**Provided text**

- Conference: Northern California Athletic Conference
- Record: 4–6 (3–3 NCAC)
- Head coach: Bud Van Deren (18th season);
- Home stadium: Redwood Bowl

= 1983 Humboldt State Lumberjacks football team =

American college football season

The 1983 Humboldt State Lumberjacks football team represented Humboldt State University—now known as California State Polytechnic University, Humboldt—as a member of the Northern California Athletic Conference (NCAC) during the 1983 NCAA Division II football season. Led by 18th-year head coach Bud Van Deren, the Lumberjacks compiled an overall record of 4–6 with a mark of 3–3 in conference play, tying for fourth place in the NCAC. The team was outscored by its opponents 203 to 157 for the season. Humboldt State played home games at the Redwood Bowl in Arcata, California.

**Dataset section**
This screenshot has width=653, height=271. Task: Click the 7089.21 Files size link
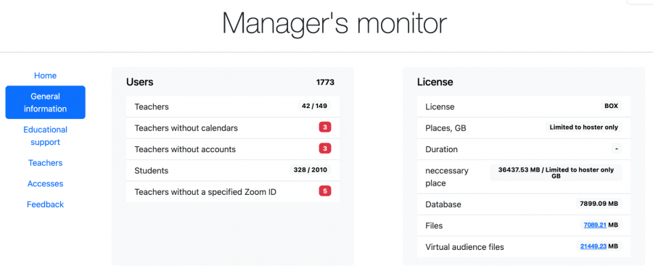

**Task directions**
Reproduce the entire text about the 1983 Humboldt State football team, word for word. These lines have nothing to do with the text about the 1983 Humboldt State football team.

**Response for this exercise**
- Conference: Northern California Athletic Conference
- Record: 4–6 (3–3 NCAC)
- Head coach: Bud Van Deren (18th season);
- Home stadium: Redwood Bowl

= 1983 Humboldt State Lumberjacks football team =

American college football season

The 1983 Humboldt State Lumberjacks football team represented Humboldt State University—now known as California State Polytechnic University, Humboldt—as a member of the Northern California Athletic Conference (NCAC) during the 1983 NCAA Division II football season. Led by 18th-year head coach Bud Van Deren, the Lumberjacks compiled an overall record of 4–6 with a mark of 3–3 in conference play, tying for fourth place in the NCAC. The team was outscored by its opponents 203 to 157 for the season. Humboldt State played home games at the Redwood Bowl in Arcata, California.